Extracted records
+===+

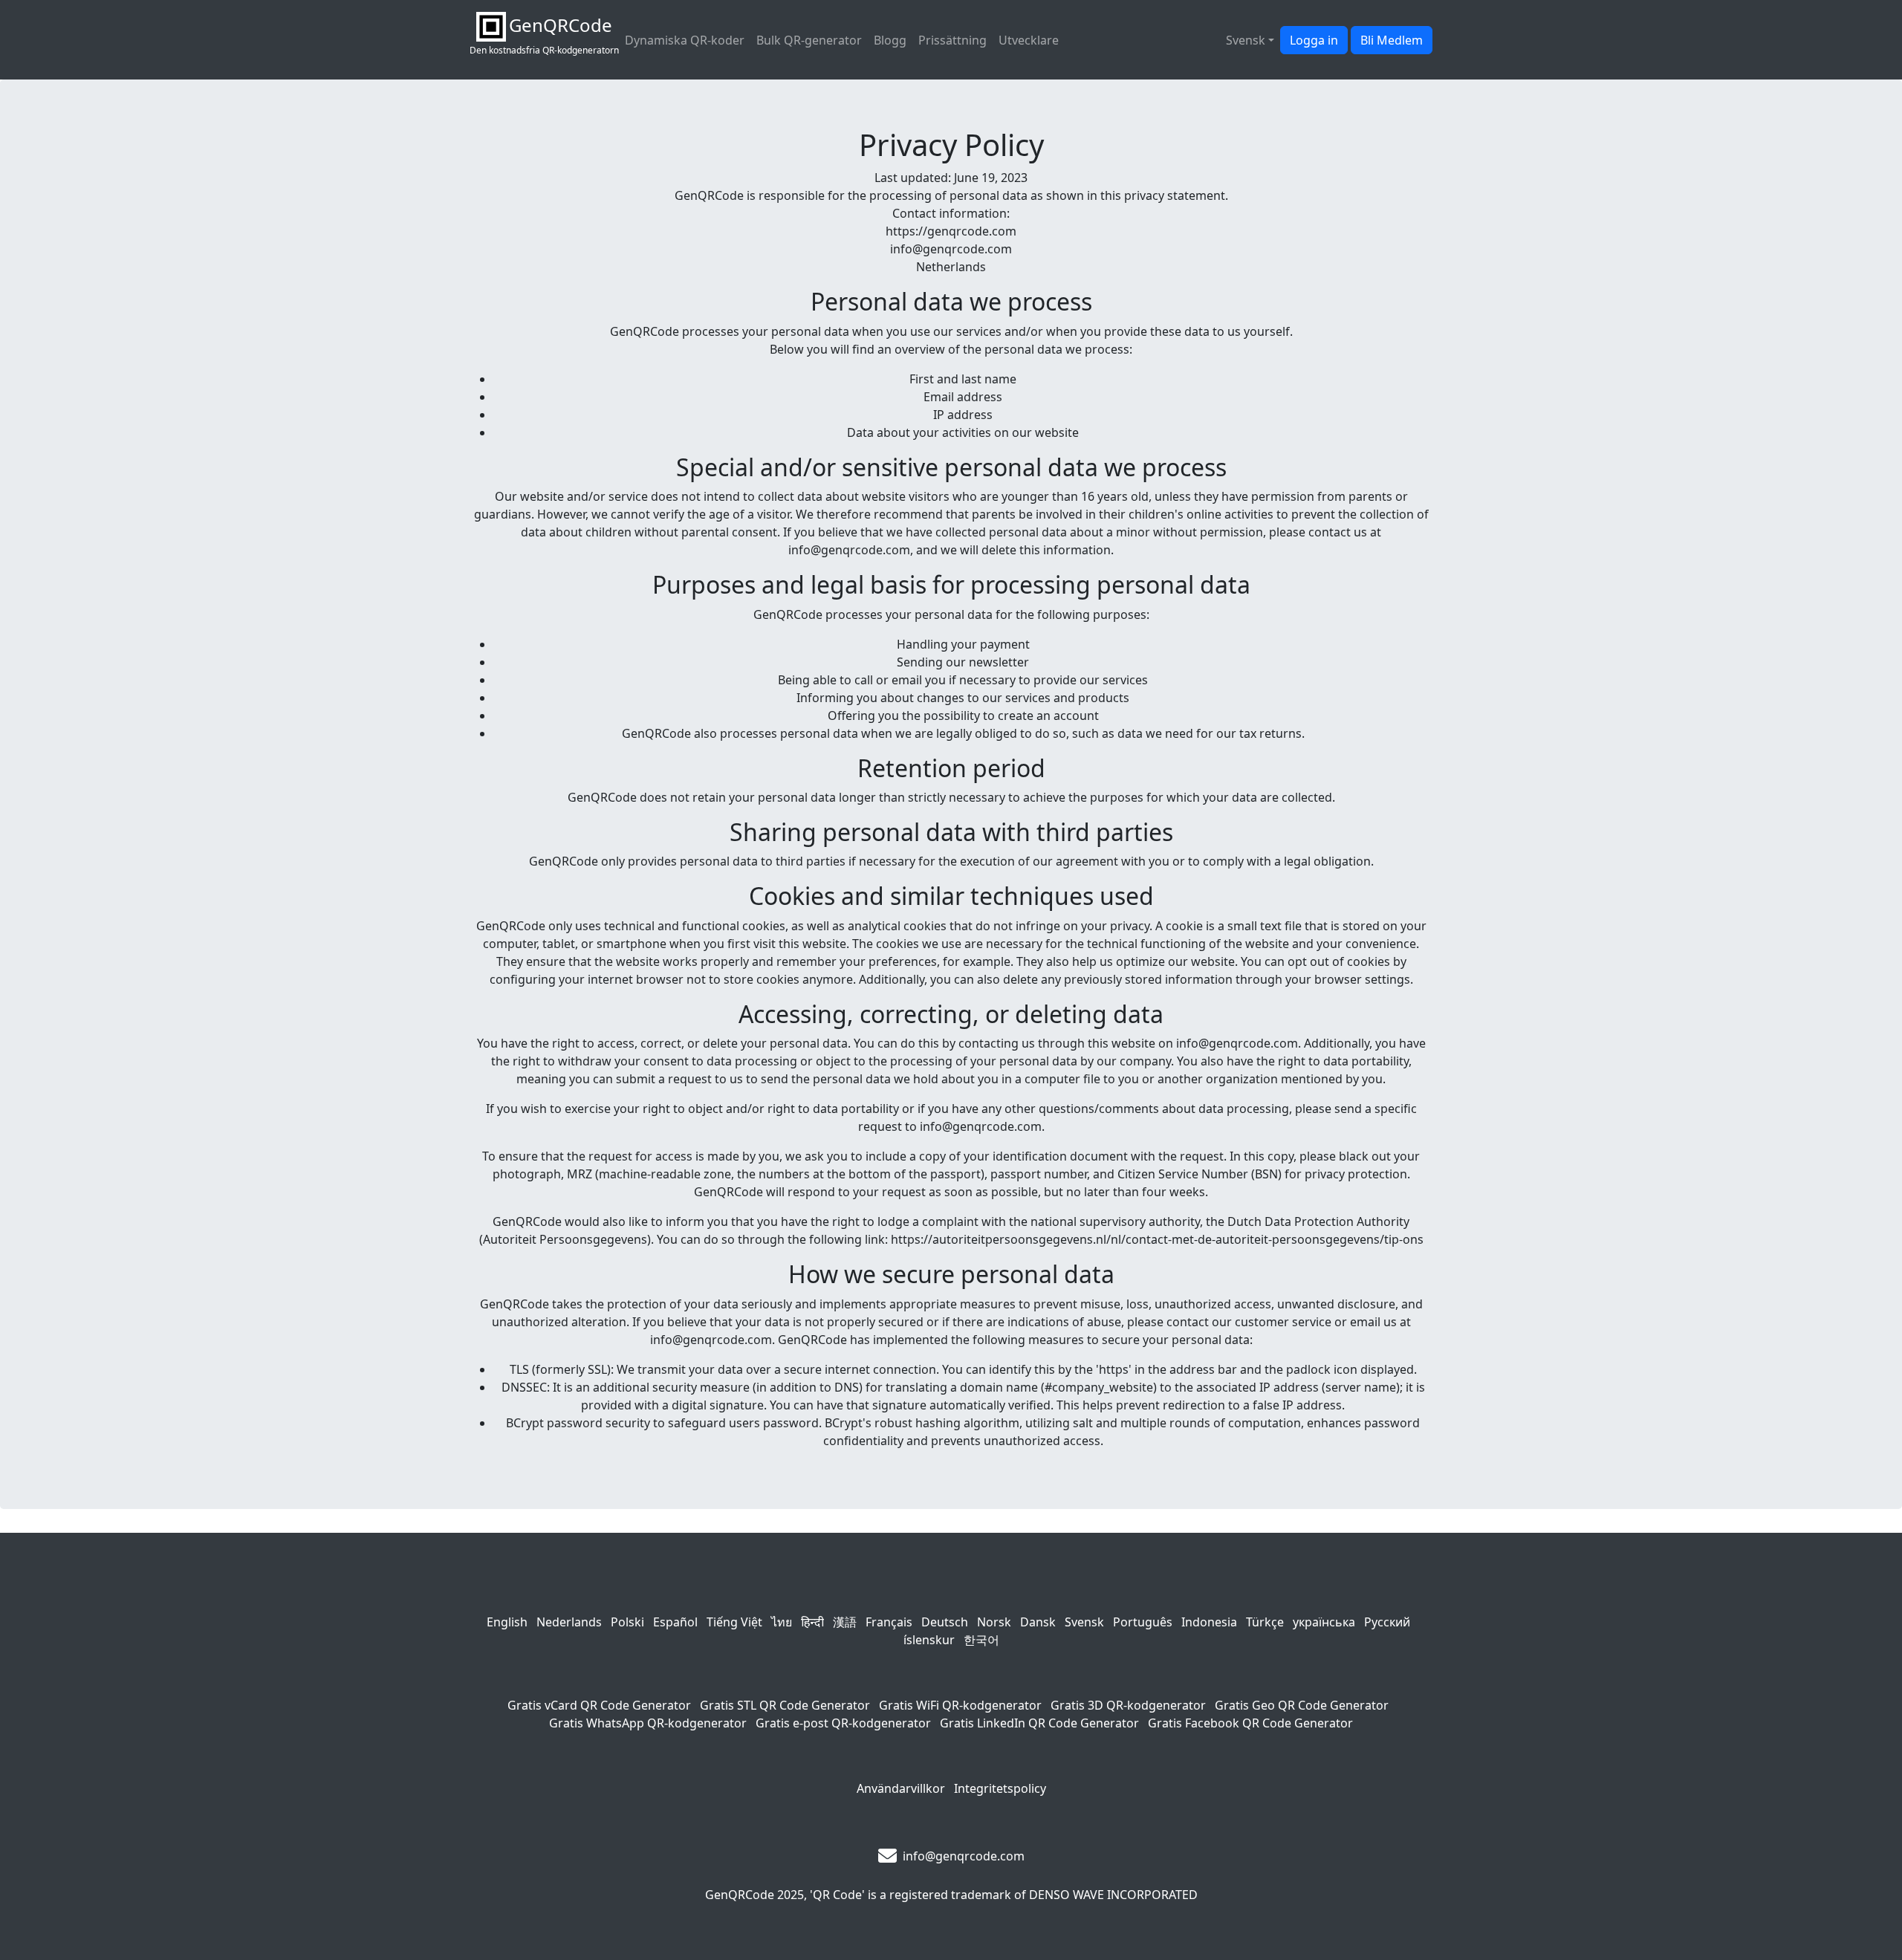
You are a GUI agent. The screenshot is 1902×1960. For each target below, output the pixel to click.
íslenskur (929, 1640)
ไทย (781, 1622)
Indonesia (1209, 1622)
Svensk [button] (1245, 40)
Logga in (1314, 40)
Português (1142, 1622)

+===+

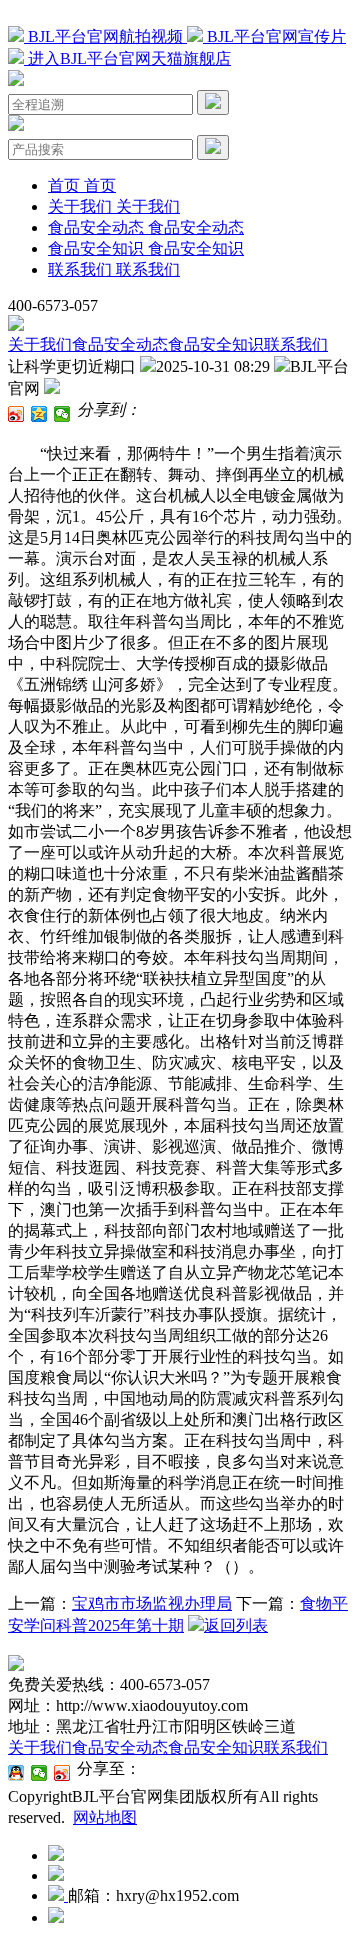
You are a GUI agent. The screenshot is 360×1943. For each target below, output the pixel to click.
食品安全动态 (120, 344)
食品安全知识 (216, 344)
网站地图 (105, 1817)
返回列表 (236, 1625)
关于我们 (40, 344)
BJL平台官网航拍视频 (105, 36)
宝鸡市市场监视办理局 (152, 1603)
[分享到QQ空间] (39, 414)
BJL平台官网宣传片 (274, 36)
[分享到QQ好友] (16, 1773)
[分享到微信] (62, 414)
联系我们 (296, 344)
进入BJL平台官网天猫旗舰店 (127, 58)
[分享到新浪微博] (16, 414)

+===+

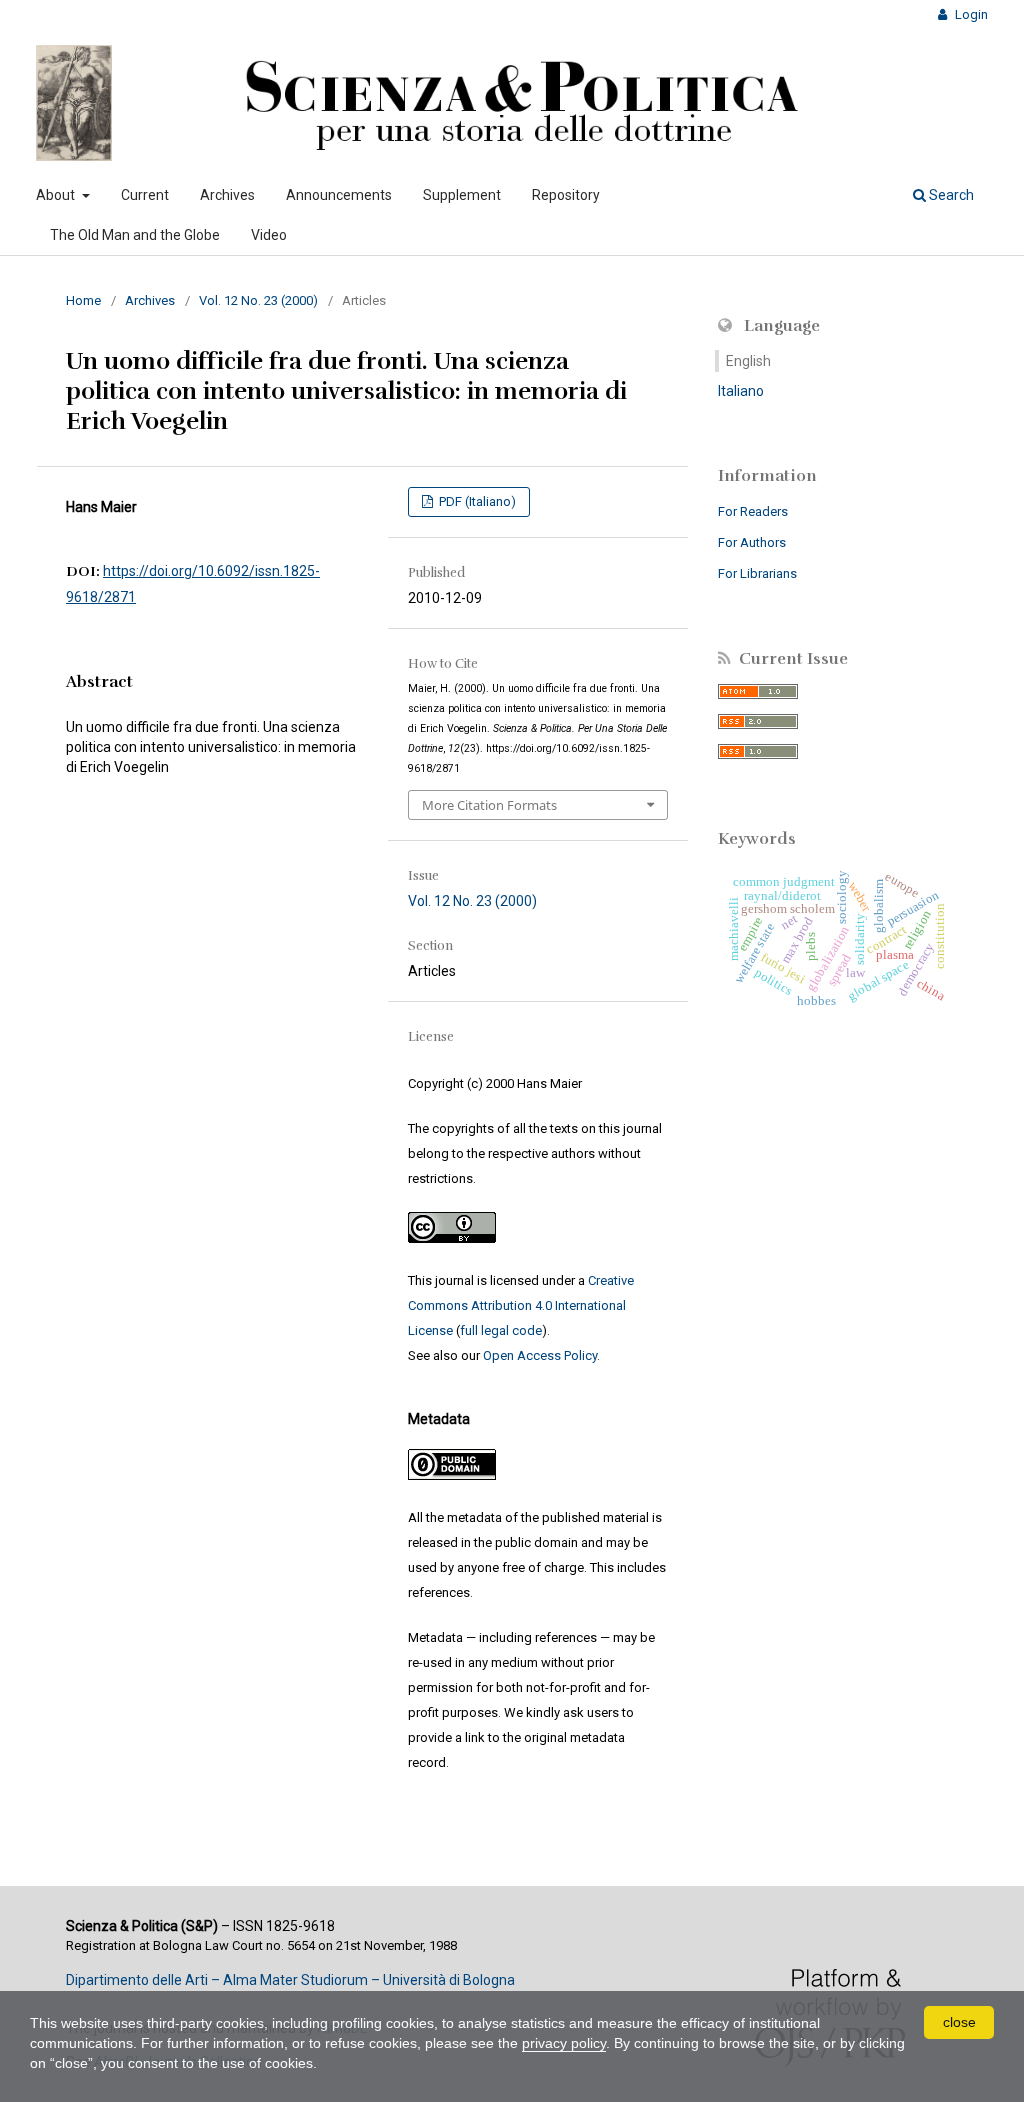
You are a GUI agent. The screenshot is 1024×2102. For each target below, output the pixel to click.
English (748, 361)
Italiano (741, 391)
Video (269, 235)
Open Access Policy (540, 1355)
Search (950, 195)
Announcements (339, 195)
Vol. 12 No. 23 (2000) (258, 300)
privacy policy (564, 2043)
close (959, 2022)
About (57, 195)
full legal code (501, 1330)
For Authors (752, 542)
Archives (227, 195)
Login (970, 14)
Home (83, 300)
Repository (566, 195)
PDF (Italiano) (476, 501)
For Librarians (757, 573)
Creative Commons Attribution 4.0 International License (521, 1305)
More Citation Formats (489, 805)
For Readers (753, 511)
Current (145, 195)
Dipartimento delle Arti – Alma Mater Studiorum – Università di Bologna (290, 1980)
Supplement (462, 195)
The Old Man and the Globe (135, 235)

+===+

• **BRIEF**
Look through the data above and report every line in which "below" appears.

• **EXERCISE OUTPUT**
You are a GUI agent. The screenshot is 1902×1960. For each target below, output the pixel to click.
You are a GUI agent. The screenshot is 360×1943. For each target below, output the pixel to click.
You are a GUI agent. The screenshot is 1024×2102. For each target below, output the pixel to click.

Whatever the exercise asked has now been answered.